A History of Utah Radicalism

by Troy Williams

An interview with John McCormick and John Sillito, the authors of A History of Utah Radicalism: Startling, Socialistic and Decidedly Revolutionary.

Podcast the entire interview here:


Utah has earned it’s reputation as a conservative state.  But you may surprised to discover that Utah has long been the home of radical and subversive social movements.

In 1911 Utah elected 37 socialists to office including 6 mayors & 22 council members.  Murray, a town just south of Salt Lake City, was once a hotbed for socialism.  They elected a Socialist Party mayor, councilman and an auditor. And then re-elected them.  Cedar City and even the small mining towns of Eureka and Bingham also elected socialist mayors.

These radicals advocated a social order that was cooperative rather than competitive.  They spoke out against the mentality that viewed all human life in terms of exchanges on the market.

McCormick and Sillito restore the forgotten story of socialists, utopianists and other radical revolutionaries to their proper place in the Utah historical cannon.

Troy Williams: You describe Mormons as the very first radical revolutionaries to arrive in Utah.  What in the name of Mitt Romney are you talking about?

John McCormick: (laughs) Well, the focus of the book is on the Socialist Party in Utah in the early Twentieth Century.  But they weren’t the first radicals.  There was a whole history, beginning with the settlement of Utah in 1847 by the Mormons.  Early Mormons were utopian socialists.  They were radical.  They were radical critics of their contemporary United States.  They advocated a very different social, economic and political order.  And for that reason they met with a lot of opposition.  It wasn’t just that people regarded their religious doctrines as strange, they regarded their economic and political views strange as well.  Mormons initially (though present day Mormons don’t like to acknowledge this) were anti-capitalists. They were talking about a socialistic order that was more consistent with their view of the Kingdom of God they were trying to establish.

TW: Talk about early Mormon attitudes toward capitalism. What did Mormons see as the origins of income inequality and poverty?  

JM: They identified certain glaring problems that existed; poverty, extreme inequality and the tendency in a capitalistic society to value everything in terms of it’s profit making potential.  Poverty, inequality, exploitation, etc., they said this was all the result of an economic system based on private property, competition and the ownership of the means of production by the few. You had a system divided into haves and have nots.  All of these things were seen as a direct result of an economic system. If you are going to solve those problems you have to change the system.

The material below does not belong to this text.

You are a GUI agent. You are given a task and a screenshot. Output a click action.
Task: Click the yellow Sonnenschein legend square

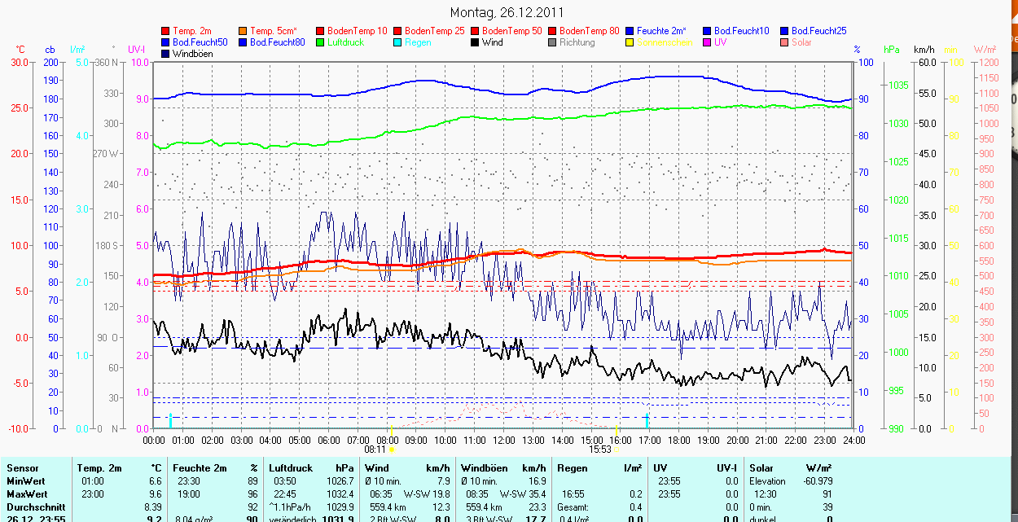630,42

John Sillito: They saw themselves as building up the Kingdom of God in both a spiritual and temporal sense.   The desired outcome was equality in each area.  One of the things happening in the late nineteenth and early twentieth century is what historians have described as the “Americanization of Utah” for statehood.  At one point the politics of Utah was divided among religious lines between a Liberal (non-Mormon) Party and a People’s (Mormon) Party.  When those parties were later replaced by Republicans and Democrats  anything that seemed to separate Utahans from those two capitalist parties was regarded as something that should be avoided.

TW: This communitarian thrust of early Mormons didn’t come out of nowhere.  There were other competing utopias contemporary to them.  

JS: Very much so.  Mormonism came out of that period in the 1840’s that was called the Age of Reform.  You had a variety of utopian socialists both spiritual and secular in nature.  Many of them had interesting marital patterns or economic views outside the mainstream.  Mormon communitarianism was very much apart of early nineteenth American communitarianism.

TW: These communitarian ideas are very bound in Mormon scriptures.  You find it in the Book of Mormon and in the Doctrine and Covenants.  Joseph Smith said, “if you are not equal in earthly things, you cannot be equal in heavenly things.” these concepts were integral to Mormon theology.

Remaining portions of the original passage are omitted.